Rewrite everything from the row containing "Given: Open stats" down to the end of the rows, swapping "Screen dimensions" for "Screen size" and keeping all else the same. Return only those rows, with the pictures left out.
START Data shown
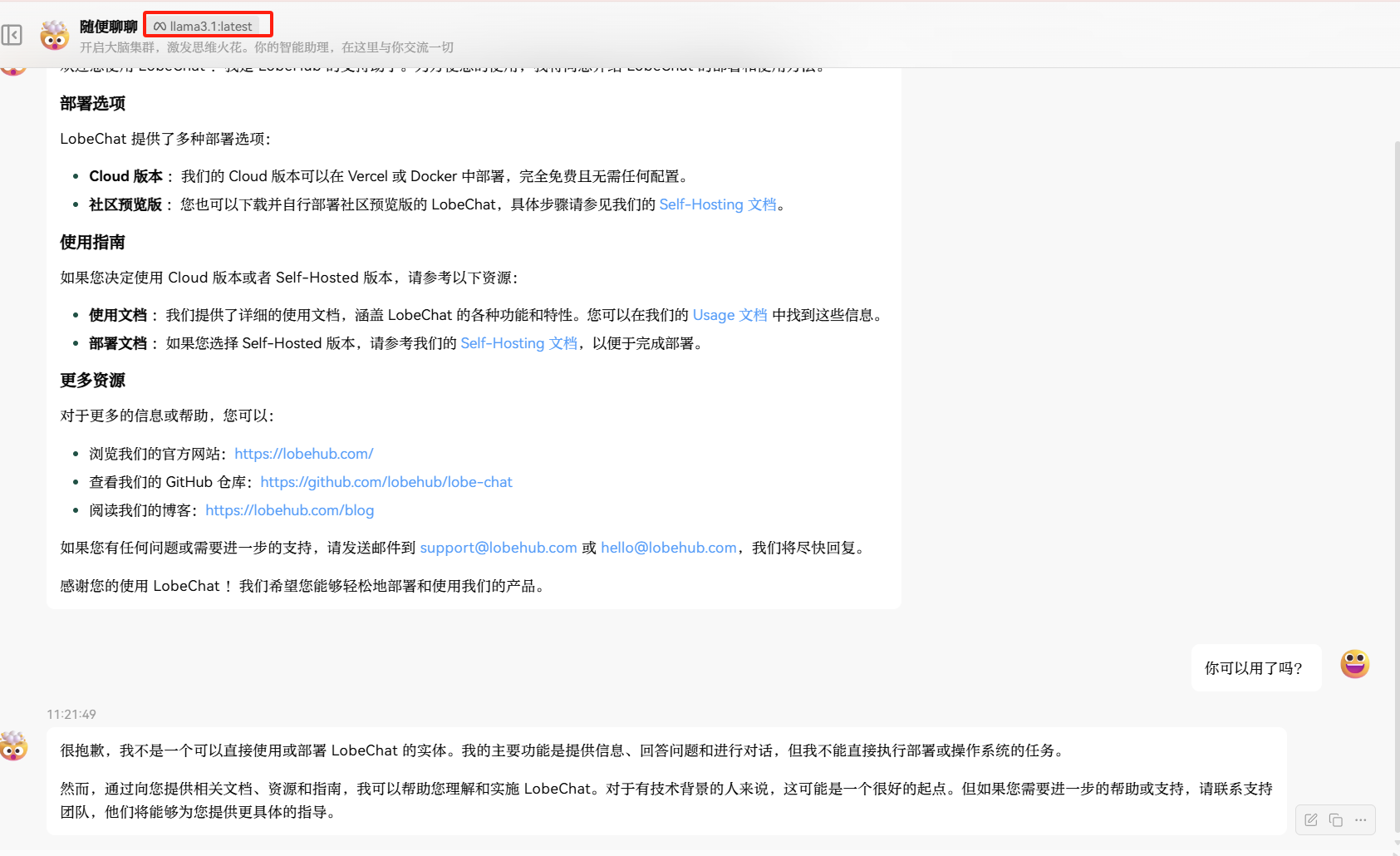1400x856 pixels.
Task: Click the 随便聊聊 chat title
Action: point(108,27)
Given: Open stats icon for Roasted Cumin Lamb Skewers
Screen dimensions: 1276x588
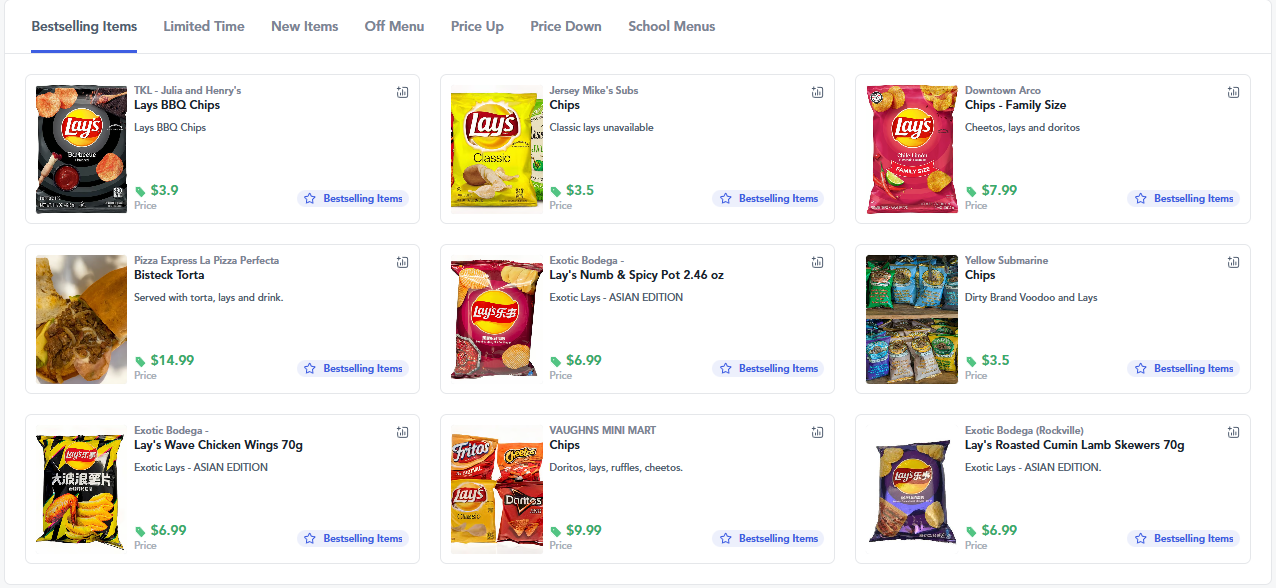Looking at the screenshot, I should tap(1233, 432).
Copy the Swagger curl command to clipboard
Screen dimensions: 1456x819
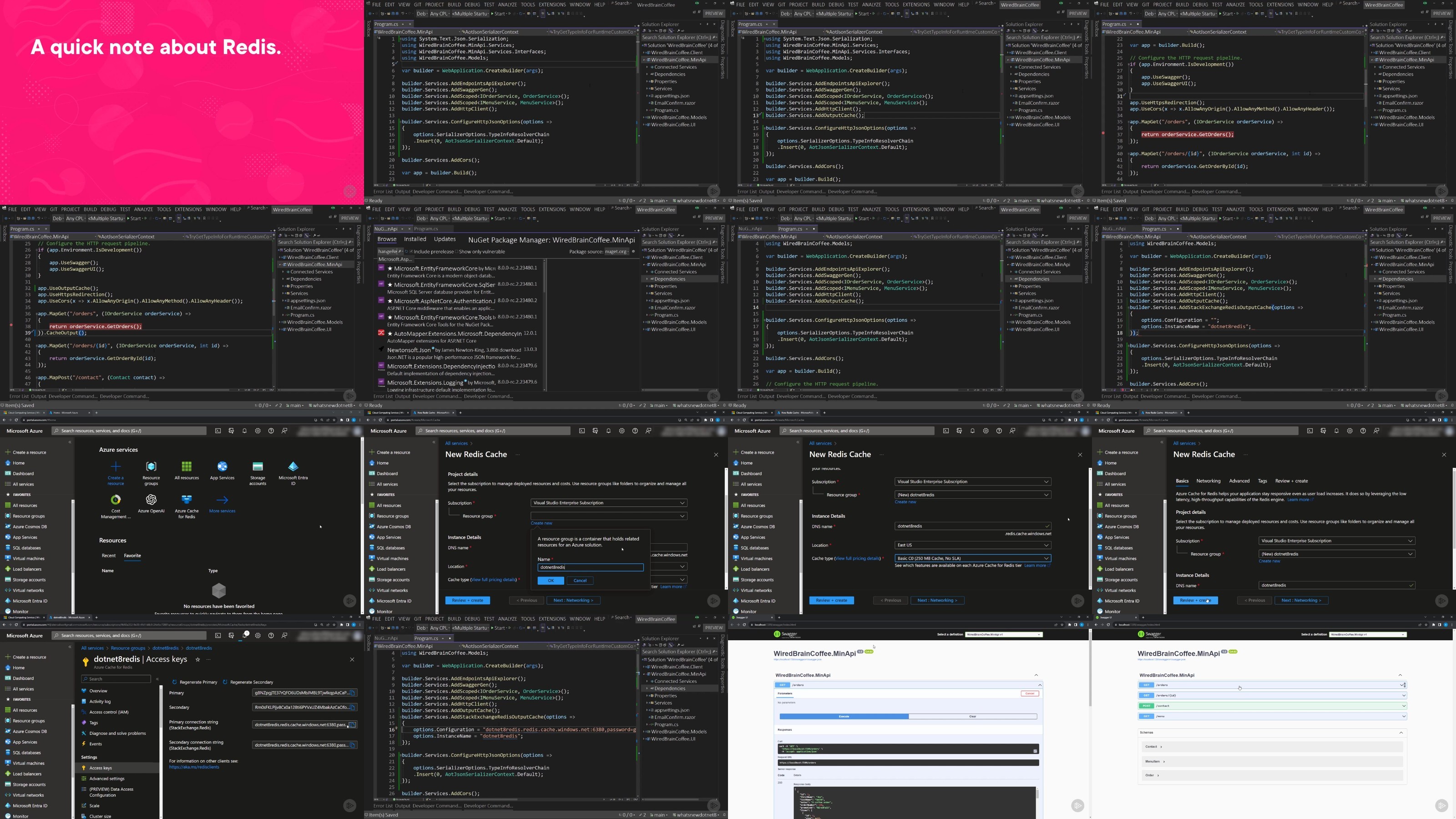pyautogui.click(x=1035, y=751)
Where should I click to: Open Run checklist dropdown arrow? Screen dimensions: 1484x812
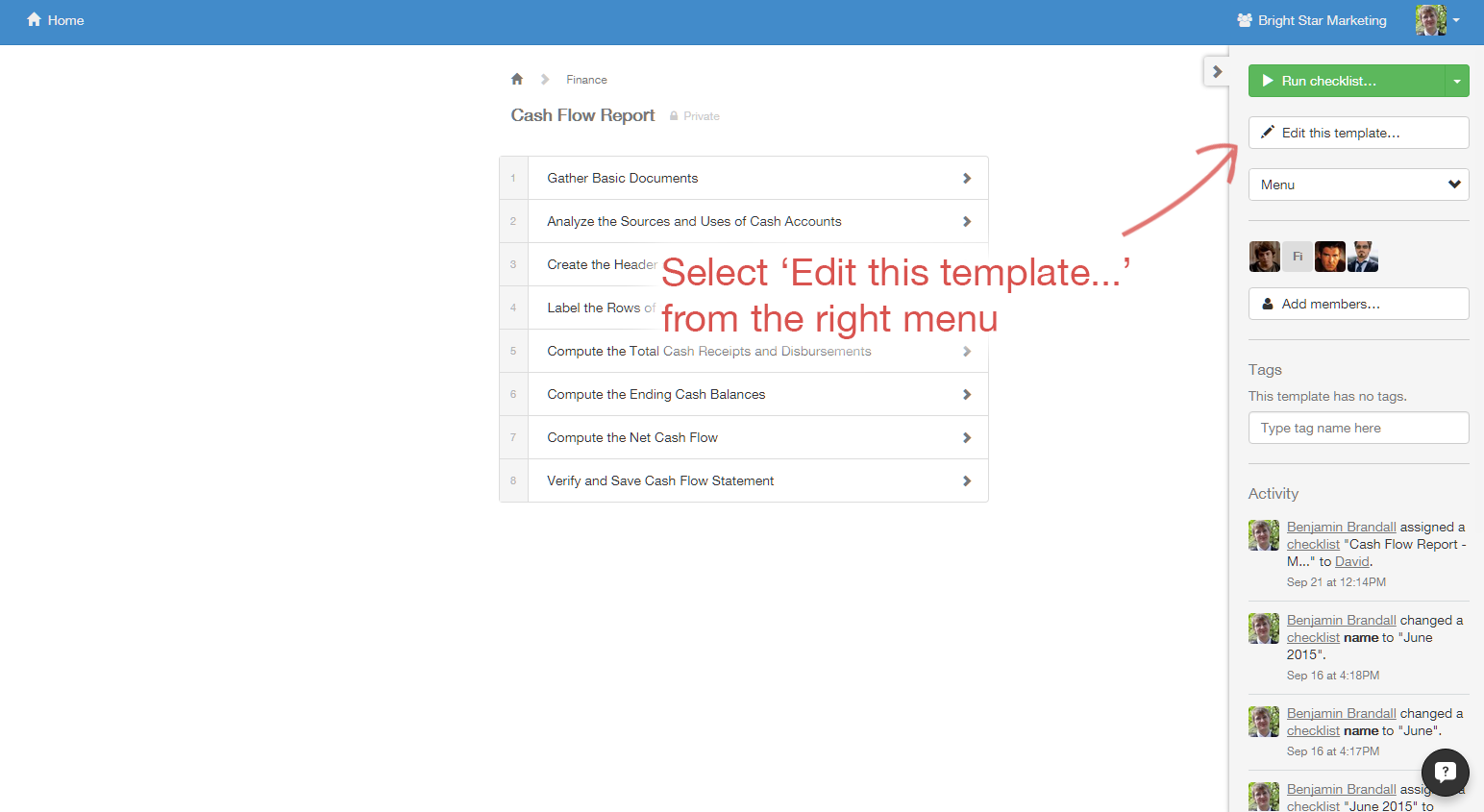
END Data shown
→ **Written response**
Given: Open stats icon for Roasted Cumin Lamb Skewers
Screen size: 1276x588
Looking at the screenshot, I should tap(1233, 432).
Copy the Swagger curl command to clipboard
Screen size: 1456x819
pyautogui.click(x=1035, y=751)
Where should I click to: Open Run checklist dropdown arrow? Screen size: 1484x812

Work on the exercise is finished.